▸ **Provided data**
━━━
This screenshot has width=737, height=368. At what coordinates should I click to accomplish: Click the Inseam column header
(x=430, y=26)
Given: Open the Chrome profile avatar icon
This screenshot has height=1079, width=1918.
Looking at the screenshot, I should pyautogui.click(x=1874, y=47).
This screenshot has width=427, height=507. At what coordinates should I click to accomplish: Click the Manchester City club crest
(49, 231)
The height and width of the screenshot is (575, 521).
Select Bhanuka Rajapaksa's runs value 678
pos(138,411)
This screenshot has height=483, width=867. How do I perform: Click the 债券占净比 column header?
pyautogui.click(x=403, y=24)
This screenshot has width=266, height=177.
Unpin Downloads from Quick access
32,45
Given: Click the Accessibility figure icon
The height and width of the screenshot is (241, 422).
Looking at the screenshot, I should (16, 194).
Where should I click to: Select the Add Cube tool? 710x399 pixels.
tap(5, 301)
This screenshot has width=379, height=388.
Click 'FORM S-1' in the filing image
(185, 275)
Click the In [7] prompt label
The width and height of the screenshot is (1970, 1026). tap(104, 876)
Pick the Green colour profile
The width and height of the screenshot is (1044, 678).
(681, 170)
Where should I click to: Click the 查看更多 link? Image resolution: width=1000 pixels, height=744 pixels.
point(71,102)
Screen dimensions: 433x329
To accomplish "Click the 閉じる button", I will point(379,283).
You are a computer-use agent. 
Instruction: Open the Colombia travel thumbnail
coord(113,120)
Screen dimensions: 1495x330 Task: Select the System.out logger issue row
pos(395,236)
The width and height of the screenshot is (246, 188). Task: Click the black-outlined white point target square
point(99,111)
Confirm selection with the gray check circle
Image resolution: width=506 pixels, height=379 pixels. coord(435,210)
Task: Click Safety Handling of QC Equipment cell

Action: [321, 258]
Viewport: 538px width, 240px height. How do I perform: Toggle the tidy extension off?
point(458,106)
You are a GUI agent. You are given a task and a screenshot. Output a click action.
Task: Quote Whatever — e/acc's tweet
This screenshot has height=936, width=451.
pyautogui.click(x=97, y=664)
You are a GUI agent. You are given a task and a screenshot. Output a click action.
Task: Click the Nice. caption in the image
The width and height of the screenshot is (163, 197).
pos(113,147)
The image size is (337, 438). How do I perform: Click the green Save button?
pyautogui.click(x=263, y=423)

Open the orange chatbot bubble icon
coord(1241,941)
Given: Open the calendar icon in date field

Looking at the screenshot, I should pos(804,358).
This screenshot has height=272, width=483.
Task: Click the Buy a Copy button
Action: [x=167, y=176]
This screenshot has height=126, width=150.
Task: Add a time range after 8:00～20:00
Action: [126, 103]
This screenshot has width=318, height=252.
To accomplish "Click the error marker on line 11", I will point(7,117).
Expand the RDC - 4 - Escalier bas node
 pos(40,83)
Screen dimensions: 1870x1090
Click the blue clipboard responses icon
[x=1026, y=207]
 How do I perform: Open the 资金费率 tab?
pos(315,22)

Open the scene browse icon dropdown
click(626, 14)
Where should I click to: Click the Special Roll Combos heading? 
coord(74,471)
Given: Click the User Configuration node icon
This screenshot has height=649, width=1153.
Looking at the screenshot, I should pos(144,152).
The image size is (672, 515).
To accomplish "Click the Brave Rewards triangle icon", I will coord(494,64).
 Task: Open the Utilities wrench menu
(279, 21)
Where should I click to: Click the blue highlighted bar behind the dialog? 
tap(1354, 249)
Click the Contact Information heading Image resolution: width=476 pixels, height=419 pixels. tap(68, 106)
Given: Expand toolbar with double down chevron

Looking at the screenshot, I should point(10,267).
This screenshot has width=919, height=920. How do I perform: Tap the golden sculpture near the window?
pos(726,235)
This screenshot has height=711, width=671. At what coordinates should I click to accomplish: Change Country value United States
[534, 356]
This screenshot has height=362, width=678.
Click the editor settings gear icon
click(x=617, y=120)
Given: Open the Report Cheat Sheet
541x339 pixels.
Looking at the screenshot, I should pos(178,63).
━━━
▸ **Given exercise**
Copy out all of the items above word for word, with nothing changed.

▸ **Task result**
This screenshot has width=737, height=368. At what coordinates should I click to accomplish: Click the Inseam column header
(x=430, y=26)
Given: Open the Chrome profile avatar icon
This screenshot has height=1079, width=1918.
Looking at the screenshot, I should pyautogui.click(x=1874, y=47).
This screenshot has width=427, height=507. At what coordinates should I click to accomplish: Click the Manchester City club crest
(49, 231)
The height and width of the screenshot is (575, 521).
Select Bhanuka Rajapaksa's runs value 678
pos(138,411)
This screenshot has height=483, width=867. How do I perform: Click the 债券占净比 column header?
pyautogui.click(x=403, y=24)
This screenshot has width=266, height=177.
Unpin Downloads from Quick access
32,45
Given: Click the Accessibility figure icon
The height and width of the screenshot is (241, 422).
Looking at the screenshot, I should (16, 194).
Where should I click to: Select the Add Cube tool? 710x399 pixels.
tap(5, 301)
This screenshot has width=379, height=388.
Click 'FORM S-1' in the filing image
(185, 275)
Click the In [7] prompt label
The width and height of the screenshot is (1970, 1026). tap(104, 876)
Pick the Green colour profile
The width and height of the screenshot is (1044, 678).
(681, 170)
Where should I click to: Click the 查看更多 link? Image resolution: width=1000 pixels, height=744 pixels.
point(71,102)
Screen dimensions: 433x329
To accomplish "Click the 閉じる button", I will point(379,283).
You are a computer-use agent. 
Instruction: Open the Colombia travel thumbnail
coord(113,120)
Screen dimensions: 1495x330 Task: Select the System.out logger issue row
pos(395,236)
The width and height of the screenshot is (246, 188). Task: Click the black-outlined white point target square
point(99,111)
Confirm selection with the gray check circle
Image resolution: width=506 pixels, height=379 pixels. coord(435,210)
Task: Click Safety Handling of QC Equipment cell

Action: [321, 258]
Viewport: 538px width, 240px height. How do I perform: Toggle the tidy extension off?
point(458,106)
You are a GUI agent. You are given a task and a screenshot. Output a click action.
Task: Quote Whatever — e/acc's tweet
This screenshot has height=936, width=451.
pyautogui.click(x=97, y=664)
You are a GUI agent. You are given a task and a screenshot. Output a click action.
Task: Click the Nice. caption in the image
The width and height of the screenshot is (163, 197).
pos(113,147)
The image size is (337, 438). How do I perform: Click the green Save button?
pyautogui.click(x=263, y=423)

Open the orange chatbot bubble icon
coord(1241,941)
Given: Open the calendar icon in date field

Looking at the screenshot, I should pos(804,358).
This screenshot has height=272, width=483.
Task: Click the Buy a Copy button
Action: [x=167, y=176]
This screenshot has height=126, width=150.
Task: Add a time range after 8:00～20:00
Action: [126, 103]
This screenshot has width=318, height=252.
To accomplish "Click the error marker on line 11", I will point(7,117).
Expand the RDC - 4 - Escalier bas node
 pos(40,83)
Screen dimensions: 1870x1090
Click the blue clipboard responses icon
[x=1026, y=207]
 How do I perform: Open the 资金费率 tab?
pos(315,22)

Open the scene browse icon dropdown
click(626, 14)
Where should I click to: Click the Special Roll Combos heading? 
coord(74,471)
Given: Click the User Configuration node icon
This screenshot has height=649, width=1153.
Looking at the screenshot, I should pos(144,152).
The image size is (672, 515).
To accomplish "Click the Brave Rewards triangle icon", I will coord(494,64).
 Task: Open the Utilities wrench menu
(279, 21)
Where should I click to: Click the blue highlighted bar behind the dialog? 
tap(1354, 249)
Click the Contact Information heading Image resolution: width=476 pixels, height=419 pixels. tap(68, 106)
Given: Expand toolbar with double down chevron

Looking at the screenshot, I should point(10,267).
This screenshot has width=919, height=920. How do I perform: Tap the golden sculpture near the window?
pos(726,235)
This screenshot has height=711, width=671. At what coordinates should I click to accomplish: Change Country value United States
[534, 356]
This screenshot has height=362, width=678.
Click the editor settings gear icon
click(x=617, y=120)
Given: Open the Report Cheat Sheet
541x339 pixels.
Looking at the screenshot, I should pos(178,63).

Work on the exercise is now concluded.